■ **DATA FOR REVIEW**
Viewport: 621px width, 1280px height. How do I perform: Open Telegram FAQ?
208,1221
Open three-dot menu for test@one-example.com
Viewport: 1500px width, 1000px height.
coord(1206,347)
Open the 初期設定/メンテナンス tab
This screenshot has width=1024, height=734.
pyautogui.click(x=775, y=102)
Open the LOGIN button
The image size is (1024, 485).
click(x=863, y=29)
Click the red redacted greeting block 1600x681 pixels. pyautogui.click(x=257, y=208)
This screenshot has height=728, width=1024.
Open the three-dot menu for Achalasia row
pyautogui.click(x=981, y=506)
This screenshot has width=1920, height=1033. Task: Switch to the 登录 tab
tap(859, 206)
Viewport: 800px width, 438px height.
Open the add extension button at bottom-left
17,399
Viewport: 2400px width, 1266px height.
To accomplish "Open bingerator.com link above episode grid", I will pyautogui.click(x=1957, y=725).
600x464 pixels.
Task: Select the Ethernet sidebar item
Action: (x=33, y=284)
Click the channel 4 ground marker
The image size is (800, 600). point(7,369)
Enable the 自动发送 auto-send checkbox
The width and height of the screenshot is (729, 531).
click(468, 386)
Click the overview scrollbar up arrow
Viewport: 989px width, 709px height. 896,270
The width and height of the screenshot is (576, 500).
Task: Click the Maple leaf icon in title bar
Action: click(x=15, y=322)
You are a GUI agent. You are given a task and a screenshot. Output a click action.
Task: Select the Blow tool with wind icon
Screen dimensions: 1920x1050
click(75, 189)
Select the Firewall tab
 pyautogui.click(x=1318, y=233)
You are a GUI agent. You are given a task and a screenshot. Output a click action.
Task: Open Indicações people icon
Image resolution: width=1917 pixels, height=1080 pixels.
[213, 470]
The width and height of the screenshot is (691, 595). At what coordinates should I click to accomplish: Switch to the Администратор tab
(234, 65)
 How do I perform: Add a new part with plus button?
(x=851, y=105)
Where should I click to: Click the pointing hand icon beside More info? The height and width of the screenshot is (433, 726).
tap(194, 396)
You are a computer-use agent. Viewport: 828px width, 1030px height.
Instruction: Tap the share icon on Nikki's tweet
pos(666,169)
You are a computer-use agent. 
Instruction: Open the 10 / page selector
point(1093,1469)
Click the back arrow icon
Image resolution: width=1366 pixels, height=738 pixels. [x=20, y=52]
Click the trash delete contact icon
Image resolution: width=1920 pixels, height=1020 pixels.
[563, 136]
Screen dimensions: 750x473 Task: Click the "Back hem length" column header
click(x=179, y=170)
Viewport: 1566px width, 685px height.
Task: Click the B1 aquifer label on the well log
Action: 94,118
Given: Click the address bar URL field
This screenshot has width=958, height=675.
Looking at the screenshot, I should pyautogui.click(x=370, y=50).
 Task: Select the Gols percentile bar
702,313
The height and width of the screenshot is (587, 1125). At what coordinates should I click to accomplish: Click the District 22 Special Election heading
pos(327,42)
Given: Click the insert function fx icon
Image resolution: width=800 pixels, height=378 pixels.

■ **PROBLEM STATEMENT**
Restate the whole of the material exactly.

■ **SOLUTION TO THIS EXERCISE**
Viewport: 621px width, 1280px height. How do I perform: Open Telegram FAQ?
208,1221
Open three-dot menu for test@one-example.com
Viewport: 1500px width, 1000px height.
coord(1206,347)
Open the 初期設定/メンテナンス tab
This screenshot has width=1024, height=734.
pyautogui.click(x=775, y=102)
Open the LOGIN button
The image size is (1024, 485).
click(x=863, y=29)
Click the red redacted greeting block 1600x681 pixels. pyautogui.click(x=257, y=208)
This screenshot has height=728, width=1024.
Open the three-dot menu for Achalasia row
pyautogui.click(x=981, y=506)
This screenshot has width=1920, height=1033. Task: Switch to the 登录 tab
tap(859, 206)
Viewport: 800px width, 438px height.
Open the add extension button at bottom-left
17,399
Viewport: 2400px width, 1266px height.
To accomplish "Open bingerator.com link above episode grid", I will pyautogui.click(x=1957, y=725).
600x464 pixels.
Task: Select the Ethernet sidebar item
Action: (x=33, y=284)
Click the channel 4 ground marker
The image size is (800, 600). point(7,369)
Enable the 自动发送 auto-send checkbox
The width and height of the screenshot is (729, 531).
click(468, 386)
Click the overview scrollbar up arrow
Viewport: 989px width, 709px height. 896,270
The width and height of the screenshot is (576, 500).
Task: Click the Maple leaf icon in title bar
Action: click(x=15, y=322)
You are a GUI agent. You are given a task and a screenshot. Output a click action.
Task: Select the Blow tool with wind icon
Screen dimensions: 1920x1050
click(75, 189)
Select the Firewall tab
 pyautogui.click(x=1318, y=233)
You are a GUI agent. You are given a task and a screenshot. Output a click action.
Task: Open Indicações people icon
Image resolution: width=1917 pixels, height=1080 pixels.
[213, 470]
The width and height of the screenshot is (691, 595). At what coordinates should I click to accomplish: Switch to the Администратор tab
(234, 65)
 How do I perform: Add a new part with plus button?
(x=851, y=105)
Where should I click to: Click the pointing hand icon beside More info? The height and width of the screenshot is (433, 726).
tap(194, 396)
You are a computer-use agent. Viewport: 828px width, 1030px height.
Instruction: Tap the share icon on Nikki's tweet
pos(666,169)
You are a computer-use agent. 
Instruction: Open the 10 / page selector
point(1093,1469)
Click the back arrow icon
Image resolution: width=1366 pixels, height=738 pixels. [x=20, y=52]
Click the trash delete contact icon
Image resolution: width=1920 pixels, height=1020 pixels.
[563, 136]
Screen dimensions: 750x473 Task: Click the "Back hem length" column header
click(x=179, y=170)
Viewport: 1566px width, 685px height.
Task: Click the B1 aquifer label on the well log
Action: 94,118
Given: Click the address bar URL field
This screenshot has width=958, height=675.
Looking at the screenshot, I should pyautogui.click(x=370, y=50).
 Task: Select the Gols percentile bar
702,313
The height and width of the screenshot is (587, 1125). At what coordinates should I click to accomplish: Click the District 22 Special Election heading
pos(327,42)
Given: Click the insert function fx icon
Image resolution: width=800 pixels, height=378 pixels.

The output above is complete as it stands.